El supermercado te coloca en su nevera yogures caducados, papas podridas en el saco y enlatados putrefactos en las góndolas, sin que ninguna autoridad se inmute por ello.

En la farmacia puede que abunden los medicamentos falsos, made in Dominican Republic, crimen de lesa humanidad, sin que la autoridad competente afronte el mal desde su raíz. Se instalan negocios importantes sin estacionamiento para clientes.

Desaprensivos arrebatan, en nombre de la ley, dos o tres frutas que vendía un joven haitiano en una esquina. Un orate se desplaza desnudo por las calles sin que una autoridad sanitaria se asome y dignifique la escena.

La prensa anuncia a todo pulmón, que los honorables congresistas se sacrificarán patrióticamente cerrando, temporalmente, las arcas inmundas del “barrilito” y el “cofrecito”, para simular que adecentan la función circense electoral. Mueren, de dolencias y enfermedades tratables, pacientes arrojados a la desatención y sumidos en la carencia de recursos, en pasillos de hospitales atestados de pobreza y espanto.

La impunidad se burla obscenamente de la justicia y la decencia, vendadas sus miradas absortas. Pagas servicios públicos deficientes, con tarifas elevadas y sin que lleguen a ser escuchados tus reclamos y derechos como usuario o ciudadano.

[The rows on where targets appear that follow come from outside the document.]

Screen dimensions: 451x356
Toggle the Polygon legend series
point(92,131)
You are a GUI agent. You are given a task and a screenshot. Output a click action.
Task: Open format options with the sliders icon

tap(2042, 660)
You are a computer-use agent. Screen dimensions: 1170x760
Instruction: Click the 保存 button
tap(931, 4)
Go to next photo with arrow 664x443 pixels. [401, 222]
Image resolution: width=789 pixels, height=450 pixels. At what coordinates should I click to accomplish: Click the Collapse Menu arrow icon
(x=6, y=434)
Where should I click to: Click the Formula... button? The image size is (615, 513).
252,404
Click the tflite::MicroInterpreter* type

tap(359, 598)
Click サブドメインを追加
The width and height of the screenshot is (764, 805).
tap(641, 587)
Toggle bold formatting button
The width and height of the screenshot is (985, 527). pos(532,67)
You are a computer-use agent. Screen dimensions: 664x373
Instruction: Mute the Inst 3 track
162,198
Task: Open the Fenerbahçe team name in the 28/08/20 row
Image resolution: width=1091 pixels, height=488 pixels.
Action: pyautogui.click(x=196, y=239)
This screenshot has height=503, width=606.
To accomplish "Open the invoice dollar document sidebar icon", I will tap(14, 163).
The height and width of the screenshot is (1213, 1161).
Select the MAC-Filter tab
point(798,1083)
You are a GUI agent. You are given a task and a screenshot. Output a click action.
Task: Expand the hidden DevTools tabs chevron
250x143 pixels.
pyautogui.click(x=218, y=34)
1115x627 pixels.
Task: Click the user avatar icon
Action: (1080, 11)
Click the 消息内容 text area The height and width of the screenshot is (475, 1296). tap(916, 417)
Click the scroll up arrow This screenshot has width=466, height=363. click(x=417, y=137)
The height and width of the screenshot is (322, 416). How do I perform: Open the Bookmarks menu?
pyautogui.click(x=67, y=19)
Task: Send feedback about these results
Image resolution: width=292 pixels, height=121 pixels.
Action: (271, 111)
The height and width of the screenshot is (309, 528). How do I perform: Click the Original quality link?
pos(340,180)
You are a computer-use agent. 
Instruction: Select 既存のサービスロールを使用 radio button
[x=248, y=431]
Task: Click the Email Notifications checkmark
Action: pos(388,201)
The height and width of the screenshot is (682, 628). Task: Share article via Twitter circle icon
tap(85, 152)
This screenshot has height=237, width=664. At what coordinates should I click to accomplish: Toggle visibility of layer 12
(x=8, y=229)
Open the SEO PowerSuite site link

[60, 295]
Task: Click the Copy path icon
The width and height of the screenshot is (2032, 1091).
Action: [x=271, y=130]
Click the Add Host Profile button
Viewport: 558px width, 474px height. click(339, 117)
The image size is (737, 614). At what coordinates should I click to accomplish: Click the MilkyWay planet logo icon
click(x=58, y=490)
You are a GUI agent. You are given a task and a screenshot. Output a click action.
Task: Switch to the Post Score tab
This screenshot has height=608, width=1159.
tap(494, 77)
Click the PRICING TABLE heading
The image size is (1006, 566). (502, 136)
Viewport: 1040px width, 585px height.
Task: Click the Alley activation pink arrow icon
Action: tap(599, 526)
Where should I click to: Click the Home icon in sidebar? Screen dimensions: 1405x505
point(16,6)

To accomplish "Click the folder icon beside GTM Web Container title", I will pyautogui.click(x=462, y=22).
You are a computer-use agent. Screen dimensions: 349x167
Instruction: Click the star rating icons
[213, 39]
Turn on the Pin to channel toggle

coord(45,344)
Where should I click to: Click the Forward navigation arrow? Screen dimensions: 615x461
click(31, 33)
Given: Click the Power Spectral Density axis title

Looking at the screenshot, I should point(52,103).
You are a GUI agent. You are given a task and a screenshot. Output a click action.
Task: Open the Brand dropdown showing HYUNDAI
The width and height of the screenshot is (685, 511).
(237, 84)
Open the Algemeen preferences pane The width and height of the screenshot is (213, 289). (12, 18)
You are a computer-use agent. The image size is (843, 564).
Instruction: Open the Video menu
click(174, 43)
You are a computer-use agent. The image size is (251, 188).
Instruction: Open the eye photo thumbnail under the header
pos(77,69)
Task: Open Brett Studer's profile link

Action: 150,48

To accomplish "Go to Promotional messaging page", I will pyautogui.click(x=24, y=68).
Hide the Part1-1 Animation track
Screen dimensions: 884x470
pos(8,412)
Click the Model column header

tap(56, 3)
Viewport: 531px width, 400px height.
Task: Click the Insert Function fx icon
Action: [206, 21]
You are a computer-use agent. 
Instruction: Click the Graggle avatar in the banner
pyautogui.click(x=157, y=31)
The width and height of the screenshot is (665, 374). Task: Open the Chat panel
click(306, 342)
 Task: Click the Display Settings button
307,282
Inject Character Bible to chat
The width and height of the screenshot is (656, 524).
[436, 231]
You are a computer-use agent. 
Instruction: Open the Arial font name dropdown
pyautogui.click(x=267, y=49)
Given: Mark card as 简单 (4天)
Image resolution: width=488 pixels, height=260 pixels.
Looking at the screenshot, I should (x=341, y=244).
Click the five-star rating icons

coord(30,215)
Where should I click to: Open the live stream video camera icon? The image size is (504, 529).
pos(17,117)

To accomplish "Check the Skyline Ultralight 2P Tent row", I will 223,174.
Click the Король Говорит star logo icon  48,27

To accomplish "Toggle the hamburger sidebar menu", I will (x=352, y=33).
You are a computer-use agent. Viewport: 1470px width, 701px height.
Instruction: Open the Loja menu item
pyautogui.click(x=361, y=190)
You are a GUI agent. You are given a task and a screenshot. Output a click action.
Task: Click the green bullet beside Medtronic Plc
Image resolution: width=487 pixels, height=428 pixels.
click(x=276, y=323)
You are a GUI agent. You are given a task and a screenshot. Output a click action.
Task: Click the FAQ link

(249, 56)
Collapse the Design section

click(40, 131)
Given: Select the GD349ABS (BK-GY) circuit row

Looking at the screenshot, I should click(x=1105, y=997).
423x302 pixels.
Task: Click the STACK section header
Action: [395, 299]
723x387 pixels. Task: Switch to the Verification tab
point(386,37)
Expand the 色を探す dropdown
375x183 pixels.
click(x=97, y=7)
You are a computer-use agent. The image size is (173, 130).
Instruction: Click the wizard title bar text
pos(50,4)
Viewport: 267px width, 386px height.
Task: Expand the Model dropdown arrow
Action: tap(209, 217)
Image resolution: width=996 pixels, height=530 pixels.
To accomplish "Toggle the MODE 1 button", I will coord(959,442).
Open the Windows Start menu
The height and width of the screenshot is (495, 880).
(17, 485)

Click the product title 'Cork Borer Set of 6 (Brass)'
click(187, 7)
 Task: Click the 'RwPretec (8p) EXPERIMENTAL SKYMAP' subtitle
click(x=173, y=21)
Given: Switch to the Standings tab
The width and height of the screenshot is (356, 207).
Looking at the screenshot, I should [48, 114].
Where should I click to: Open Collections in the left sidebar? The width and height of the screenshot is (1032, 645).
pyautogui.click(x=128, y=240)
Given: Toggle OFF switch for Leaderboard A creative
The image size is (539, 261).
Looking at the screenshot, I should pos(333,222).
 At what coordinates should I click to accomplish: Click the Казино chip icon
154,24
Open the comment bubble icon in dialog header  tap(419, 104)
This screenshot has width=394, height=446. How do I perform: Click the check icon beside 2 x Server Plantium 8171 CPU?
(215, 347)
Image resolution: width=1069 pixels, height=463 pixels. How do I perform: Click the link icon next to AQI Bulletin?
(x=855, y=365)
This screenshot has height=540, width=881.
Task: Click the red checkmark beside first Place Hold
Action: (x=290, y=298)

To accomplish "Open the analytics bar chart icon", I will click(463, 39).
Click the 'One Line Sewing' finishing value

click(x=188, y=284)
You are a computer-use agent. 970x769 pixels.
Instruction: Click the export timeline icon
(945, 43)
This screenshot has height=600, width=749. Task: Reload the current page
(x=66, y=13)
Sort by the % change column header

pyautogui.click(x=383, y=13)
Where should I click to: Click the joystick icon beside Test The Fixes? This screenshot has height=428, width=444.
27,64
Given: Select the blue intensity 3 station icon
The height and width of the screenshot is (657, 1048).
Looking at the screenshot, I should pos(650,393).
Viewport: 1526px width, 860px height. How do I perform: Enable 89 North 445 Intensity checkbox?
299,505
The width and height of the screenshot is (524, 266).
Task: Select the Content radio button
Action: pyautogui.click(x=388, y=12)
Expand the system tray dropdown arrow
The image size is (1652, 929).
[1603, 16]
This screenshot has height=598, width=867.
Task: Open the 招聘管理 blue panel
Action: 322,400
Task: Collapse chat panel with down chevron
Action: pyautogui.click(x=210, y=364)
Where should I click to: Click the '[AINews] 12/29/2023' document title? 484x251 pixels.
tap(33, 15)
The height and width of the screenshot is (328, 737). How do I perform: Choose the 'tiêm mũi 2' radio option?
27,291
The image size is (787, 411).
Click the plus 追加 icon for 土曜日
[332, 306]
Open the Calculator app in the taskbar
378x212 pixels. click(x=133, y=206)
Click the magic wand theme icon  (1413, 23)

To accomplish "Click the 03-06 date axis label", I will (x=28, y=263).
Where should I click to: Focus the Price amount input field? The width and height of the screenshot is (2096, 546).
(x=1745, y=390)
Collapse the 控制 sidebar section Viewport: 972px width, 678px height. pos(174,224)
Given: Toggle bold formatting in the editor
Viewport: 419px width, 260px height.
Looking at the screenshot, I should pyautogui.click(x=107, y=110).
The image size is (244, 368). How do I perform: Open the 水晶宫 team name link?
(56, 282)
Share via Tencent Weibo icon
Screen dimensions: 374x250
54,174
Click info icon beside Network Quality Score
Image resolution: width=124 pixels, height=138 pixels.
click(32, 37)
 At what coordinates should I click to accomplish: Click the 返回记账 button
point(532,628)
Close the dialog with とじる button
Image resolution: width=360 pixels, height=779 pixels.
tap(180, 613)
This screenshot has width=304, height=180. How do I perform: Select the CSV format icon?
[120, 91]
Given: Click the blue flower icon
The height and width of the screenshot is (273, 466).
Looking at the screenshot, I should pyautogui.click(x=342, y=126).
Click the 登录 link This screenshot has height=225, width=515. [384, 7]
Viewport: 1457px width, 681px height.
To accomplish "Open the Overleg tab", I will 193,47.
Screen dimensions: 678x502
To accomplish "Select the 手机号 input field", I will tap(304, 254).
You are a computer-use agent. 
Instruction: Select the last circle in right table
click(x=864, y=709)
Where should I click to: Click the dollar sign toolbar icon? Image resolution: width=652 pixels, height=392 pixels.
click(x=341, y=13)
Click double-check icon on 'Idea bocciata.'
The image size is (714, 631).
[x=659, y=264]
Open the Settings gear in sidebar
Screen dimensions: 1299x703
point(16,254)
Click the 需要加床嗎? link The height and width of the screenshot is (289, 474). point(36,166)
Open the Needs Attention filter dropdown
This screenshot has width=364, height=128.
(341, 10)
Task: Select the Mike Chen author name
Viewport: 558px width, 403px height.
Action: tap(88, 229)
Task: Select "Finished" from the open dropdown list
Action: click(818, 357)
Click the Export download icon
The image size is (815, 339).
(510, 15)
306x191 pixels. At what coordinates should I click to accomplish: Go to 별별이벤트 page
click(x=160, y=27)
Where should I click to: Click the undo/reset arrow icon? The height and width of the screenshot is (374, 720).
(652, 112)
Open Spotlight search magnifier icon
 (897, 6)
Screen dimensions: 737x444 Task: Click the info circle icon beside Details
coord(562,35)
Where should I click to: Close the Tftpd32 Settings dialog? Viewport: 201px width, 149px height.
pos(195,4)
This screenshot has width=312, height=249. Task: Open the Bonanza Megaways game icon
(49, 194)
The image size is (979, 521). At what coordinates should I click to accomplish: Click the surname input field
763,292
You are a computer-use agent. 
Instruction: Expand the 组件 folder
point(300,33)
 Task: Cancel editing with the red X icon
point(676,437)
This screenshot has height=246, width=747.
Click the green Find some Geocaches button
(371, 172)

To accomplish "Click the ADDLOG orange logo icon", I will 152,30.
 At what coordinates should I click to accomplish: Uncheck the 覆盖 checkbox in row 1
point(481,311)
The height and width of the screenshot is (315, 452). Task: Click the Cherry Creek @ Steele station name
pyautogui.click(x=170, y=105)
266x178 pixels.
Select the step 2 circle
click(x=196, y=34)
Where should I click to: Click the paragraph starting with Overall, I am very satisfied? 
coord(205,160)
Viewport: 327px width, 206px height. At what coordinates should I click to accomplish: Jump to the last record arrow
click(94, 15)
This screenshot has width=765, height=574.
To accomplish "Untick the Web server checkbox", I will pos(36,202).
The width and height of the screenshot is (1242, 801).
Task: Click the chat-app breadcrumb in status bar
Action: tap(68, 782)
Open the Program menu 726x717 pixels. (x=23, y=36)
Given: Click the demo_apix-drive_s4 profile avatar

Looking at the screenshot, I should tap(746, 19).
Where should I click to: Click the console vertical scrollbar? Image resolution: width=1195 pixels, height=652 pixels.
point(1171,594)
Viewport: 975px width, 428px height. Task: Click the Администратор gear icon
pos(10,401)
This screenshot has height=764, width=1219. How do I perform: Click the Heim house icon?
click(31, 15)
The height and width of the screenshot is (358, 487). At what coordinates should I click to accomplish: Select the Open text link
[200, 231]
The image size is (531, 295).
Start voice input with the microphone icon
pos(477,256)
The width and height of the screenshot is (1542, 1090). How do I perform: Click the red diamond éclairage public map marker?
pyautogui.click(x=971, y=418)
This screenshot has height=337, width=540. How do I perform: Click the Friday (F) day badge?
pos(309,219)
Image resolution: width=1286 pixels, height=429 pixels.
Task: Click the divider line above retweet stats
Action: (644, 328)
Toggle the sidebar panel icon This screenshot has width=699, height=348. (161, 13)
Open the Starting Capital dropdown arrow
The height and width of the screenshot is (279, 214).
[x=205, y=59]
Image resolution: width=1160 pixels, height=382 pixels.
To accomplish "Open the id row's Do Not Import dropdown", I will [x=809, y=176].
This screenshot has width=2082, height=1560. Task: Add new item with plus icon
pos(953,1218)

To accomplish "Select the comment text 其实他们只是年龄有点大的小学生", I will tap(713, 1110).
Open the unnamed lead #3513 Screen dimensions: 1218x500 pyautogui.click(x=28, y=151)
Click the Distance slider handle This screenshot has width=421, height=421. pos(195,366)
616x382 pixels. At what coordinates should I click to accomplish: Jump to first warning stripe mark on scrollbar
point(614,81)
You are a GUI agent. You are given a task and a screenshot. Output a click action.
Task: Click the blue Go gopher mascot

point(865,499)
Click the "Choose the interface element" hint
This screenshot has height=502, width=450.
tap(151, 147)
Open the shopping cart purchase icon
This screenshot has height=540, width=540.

La luz roja de los semáforos es un elemento decorativo, pues, motociclistas, vehículos del transporte público y lujosos automóviles privados pasan por debajo de ella sin ningún escrúpulo, poniendo en riesgo la vida de quienes respetan los signos de la civilización y la convivencia ciudadana.

Dos supuestos policías, sin siquiera uniforme de reglamento, van en motocicleta y ordenan detenerse a un conductor en plena vía, sin que haya cometido infracción alguna, solo porque el vehículo les pareció sospechoso.

Un vecino del ensanche Naco decide destruir, por cuenta propia, las aceras construidas por el Ayuntamiento, para convertirlas en estacionamiento de vehículos particulares, provocando encharcamiento y lodo cada vez que llovizna. La junta de vecinos denuncia el caso; lo publican los diarios.

Pero, lo hecho, hecho está. Una mujer es asesinada por su pareja o expareja, a pesar de que había interpuesto varias denuncias por violencia intrafamiliar, sin consecuencia legal alguna, a no ser la fatalidad. La lógica se revuelca.

El caos es nuestro orden. La barbarie y la cerrazón nos someten. ¡Luz, quiero luz!, gritó Goethe moribundo. Vivimos, como escribió Gil de Biedma, el mejor de los mundos imposibles.